*KUTIPAN BACAAN:*
Menurut Arif, dari 125 juta ha luas kawasan hutan yang ada, sebanyak 95% sudah dilakukan tatabatas oleh Kementerian Kehutanan, dan masih sisa 5% lagi yang belum ditatabatas. Hanya saja, kawasan yang sudah ditetapkan sebagai kawasan hutan baru mencapai 87% atau 108 juta ha. “Sisanya seluas 16,6 juta ha (13%) masih dalam proses penetapan”.

Dari 16,6 juta ha areal hutan yang belum ditetapkan ini yang kerap bermasalah di lapangan, terutama di Provinsi Riau dan Kalimantan Tengah. Apalagi, bagi masyarakat umum, yang namanya kawasan hutan dianggap harus berhutan semua. Padahal, dalam definisi UU No. 41 Th.1999, hutan tidak sama dengan kawasan hutan. Hutan itu adalah tentang isinya, tentang pepohonannya, tumbuhan dan fauna di dalamnya. Sementara kawasan hutan lebih banyak berkaitan dengan spasial ataupun keruangan. “Kawasan hutan adalah kawasan yang ditetapkan pemerintah untuk ditetapkan sebagai hutan tetap, apakah areal tersebut kosong ataupun berhutan.”

*BARIS DATA:*
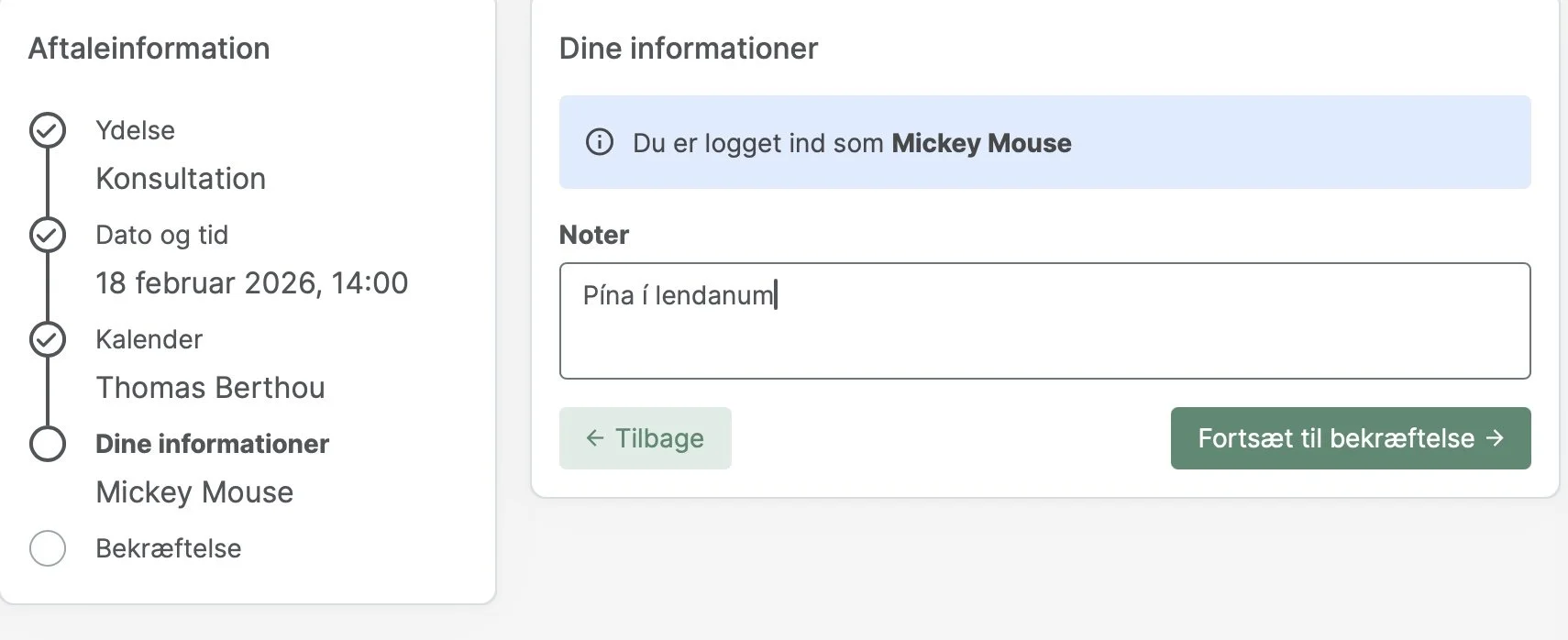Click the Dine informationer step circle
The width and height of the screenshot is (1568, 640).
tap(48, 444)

---

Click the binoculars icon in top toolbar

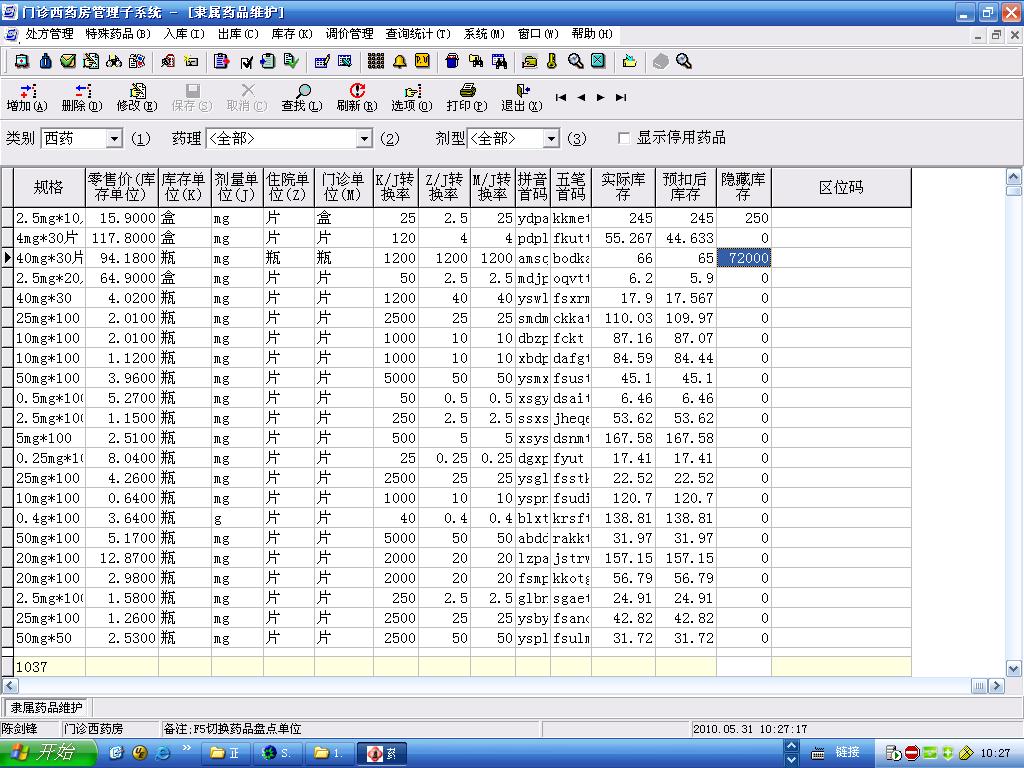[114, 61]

*TANTANGAN:* Dalam kutipan bacaan tentang kawasan hutan, di provinsi mana areal hutan yang belum ditetapkan kerap bermasalah di lapangan?

*HASIL LATIHAN:* Di Provinsi Riau dan Kalimantan Tengah.